(laptop is getting offensively slow. My fingers are hitting the letters faster than they can appear on screen. On the bright side, I can now brag that I type faster than my laptop can handle)
I’ve been doing some thinking on the subject of villains, specifically types with a sympathetic flavor. The antivillains, or more precisely, the Shakesperean sort.
When I heard about the premise of Breaking Bad, I thought that I heard it from somewhere before. Didn’t put much thought into it, because I was just eager to see people making drugs and blowing things up. As I watched Walter White’s descent down the slippery slope into villainy, the light came on in my head and I remembered where I had seen this before.
From Death Note.
(the anime, not the manga. I had no patience for the latter, though my opinion is that the former royally screwed up the final arc)
Death Note follows the life of ridiculously brilliant, but terminally bored and jaded student Light Yagami as he finds a discarded “death note” – a notebook which kills the person whose name is written in it. It’s a little bit more complicated than that, but that’s what we’ll run with for now.
Light Yagami starts off the series very much like Walter White: with good intentions, if questionable methods. They both believe that they’re doing what must be done. They both honestly believe that they are doing a good thing. Then they both grow prideful in their new position, and they grow resentful against those who opposes their methods, casting themselves in the light of an antihero of their own story. It isn’t long before pride takes over, and they permanently cross over into villain territory.

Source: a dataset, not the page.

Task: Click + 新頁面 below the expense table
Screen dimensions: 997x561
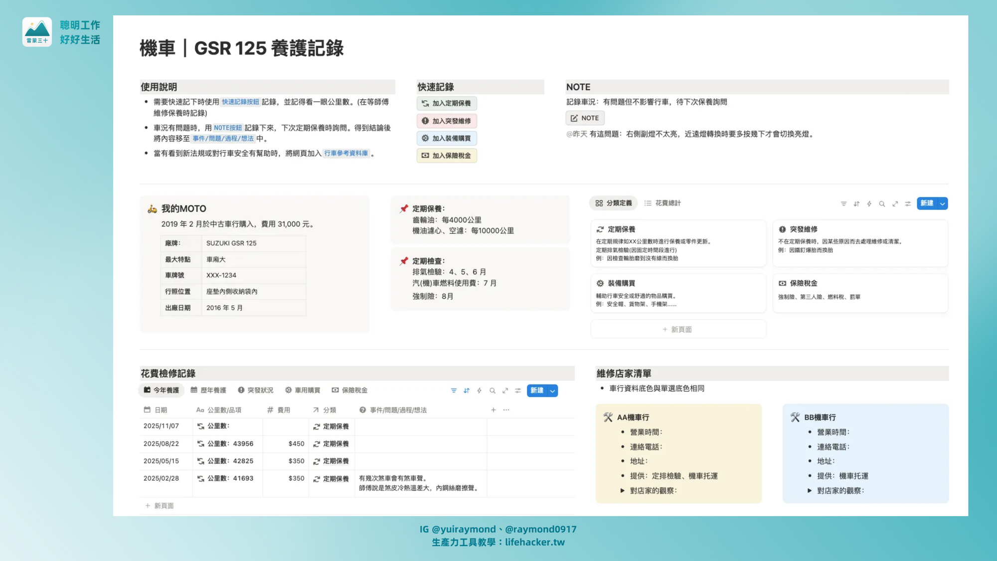Action: [160, 506]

I read somewhere that the hallmarks of a Shakesperean villain are these: first, they believe they have been wronged in some way. Second, there is something distinctively villainous about them. Third, they are separated on some level from those who surround them.

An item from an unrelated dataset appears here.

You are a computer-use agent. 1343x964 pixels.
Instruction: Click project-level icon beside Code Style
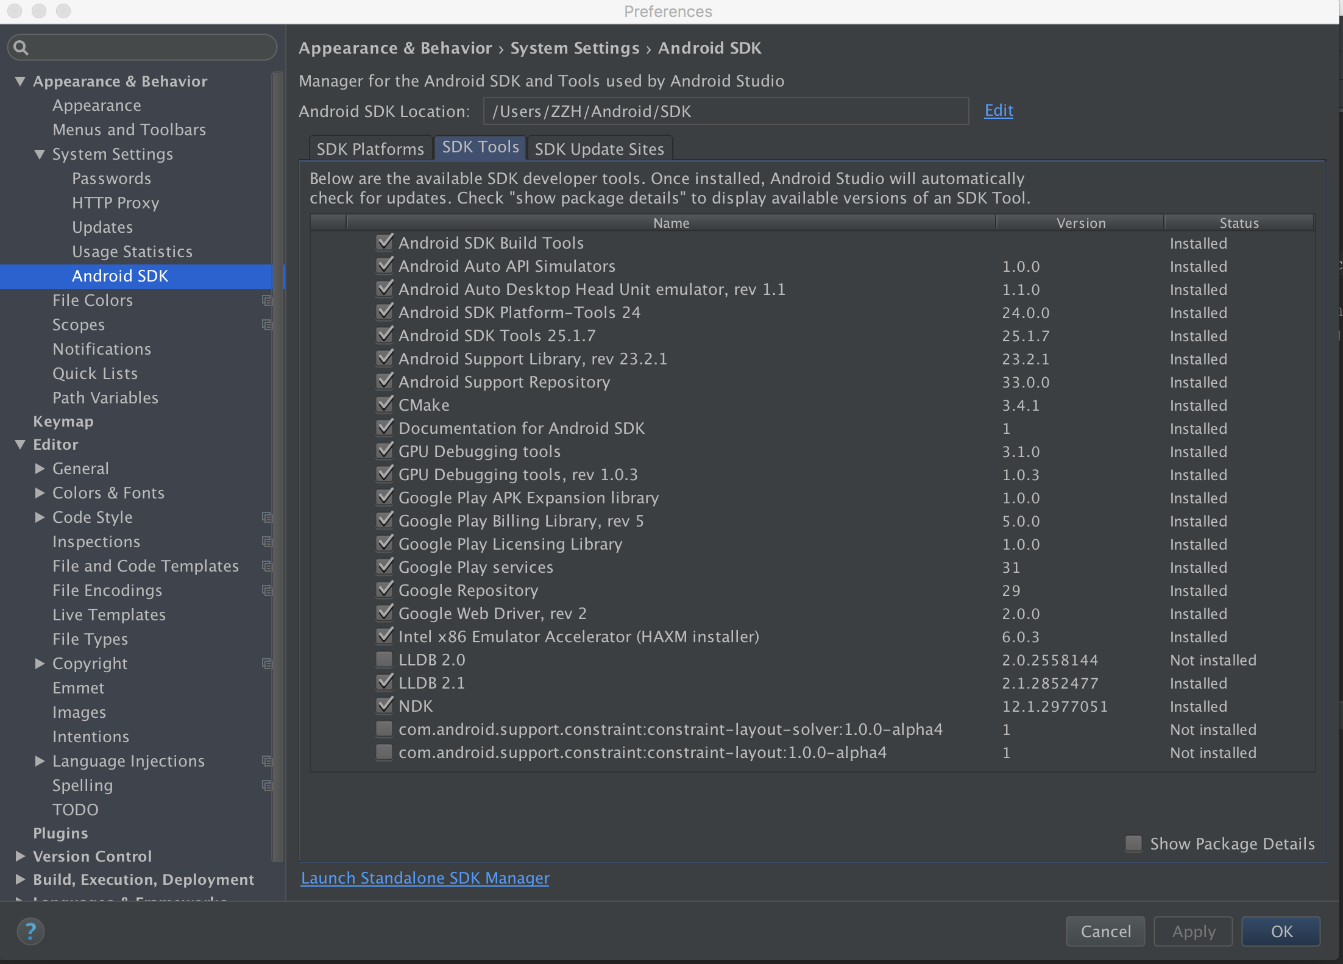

Light and Walter both believe they have been wronged by the world. They believe that they have done well, but had wicked paid unto them in return. They both do things that, when one disregards the motive, are undeniably evil. And finally, they both believe that their intelligence separates them from the rest of the common folk.

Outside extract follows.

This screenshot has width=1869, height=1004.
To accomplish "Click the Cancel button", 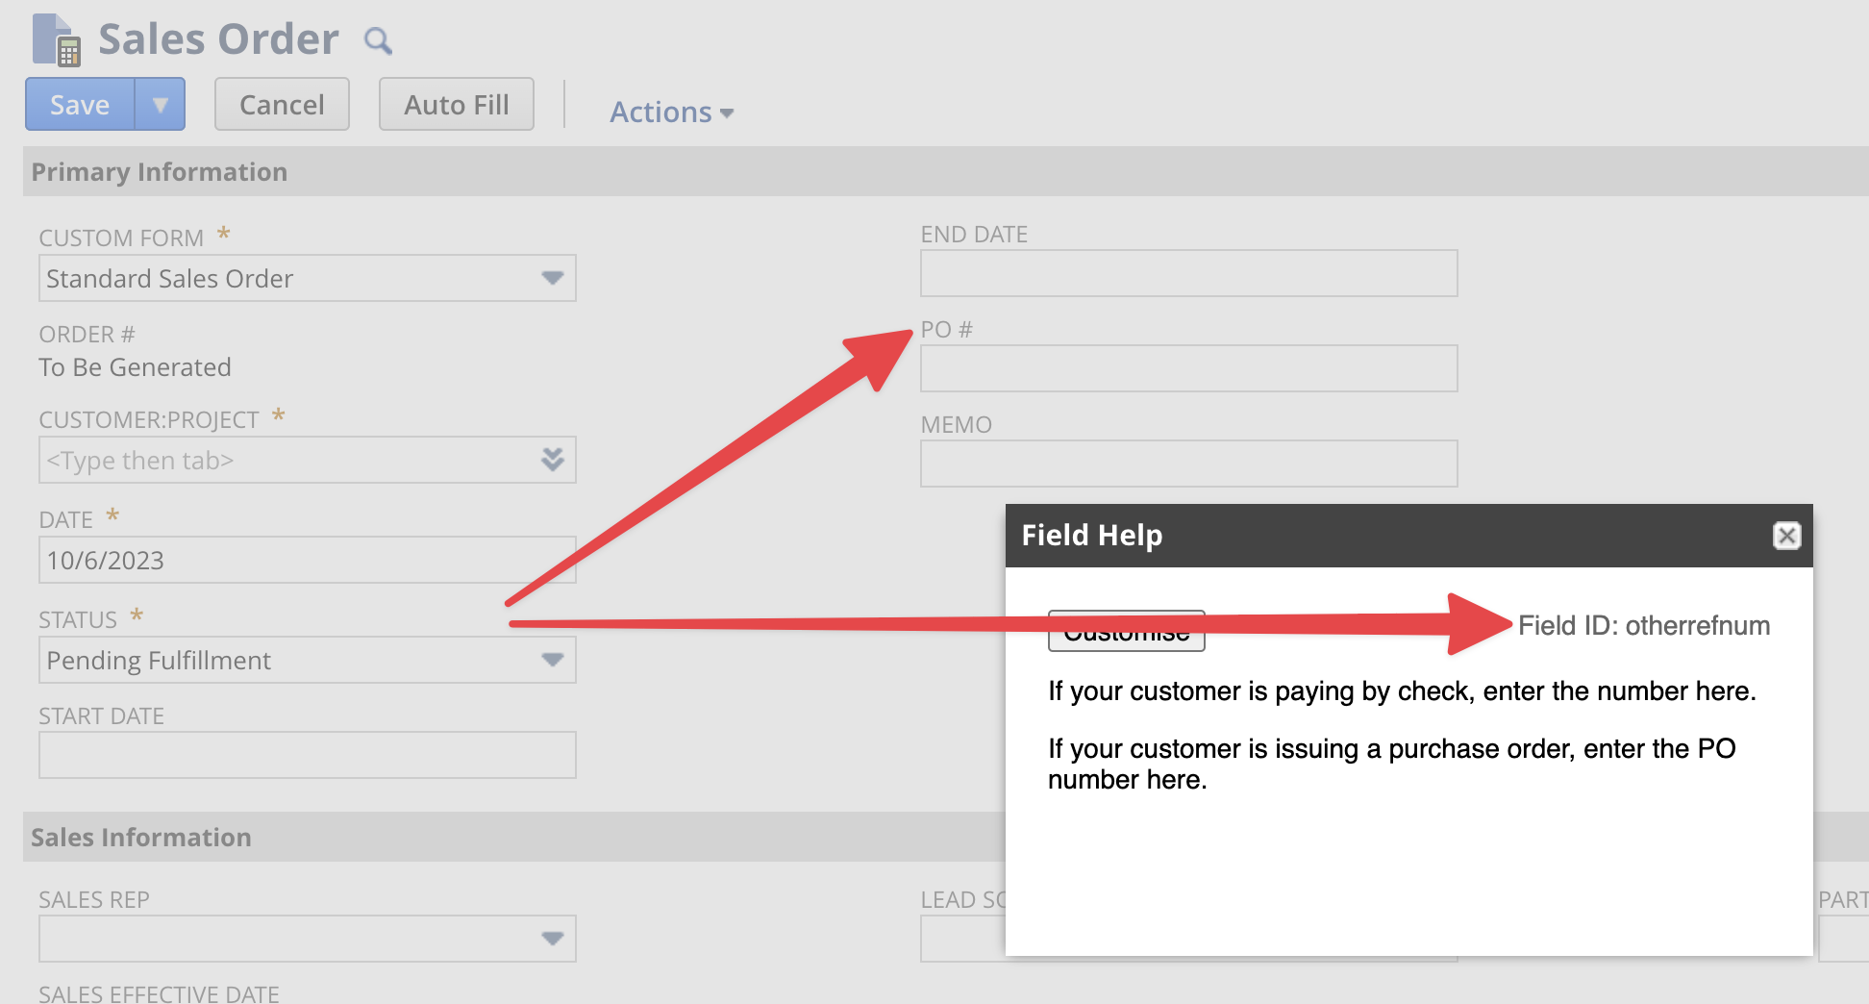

Now, I haven’t read much of Mr. Shakespeare’s works, but I think the next unifying factor among this flavor of villains is the element of pride. They fully believe that everyone else is an idiot for not seeing things the way they see it, and it is pride that motivates the actions that push them into villain territory.
(scratch “much of”. Make that “any of”)
You know who else fulfills all the above criteria? Mr. Milton’s legendary villain: Lucifer. Believes that he has been wronged by God, torments humankind out of spite, and believes himself better than those who surrounds him. And what finally casts him out of heaven? Pride.
Pride should be the chief of the seven deadly sins.
The good pastor preached today that the struggle against pride is a lifelong one. Unlike the other vices, it feeds upon itself and grows under the radar. Sort of like cancer. And just about as painful to remove. Most people choose to hold on to it, claiming it as their portion.
But you know what they say comes before a fall.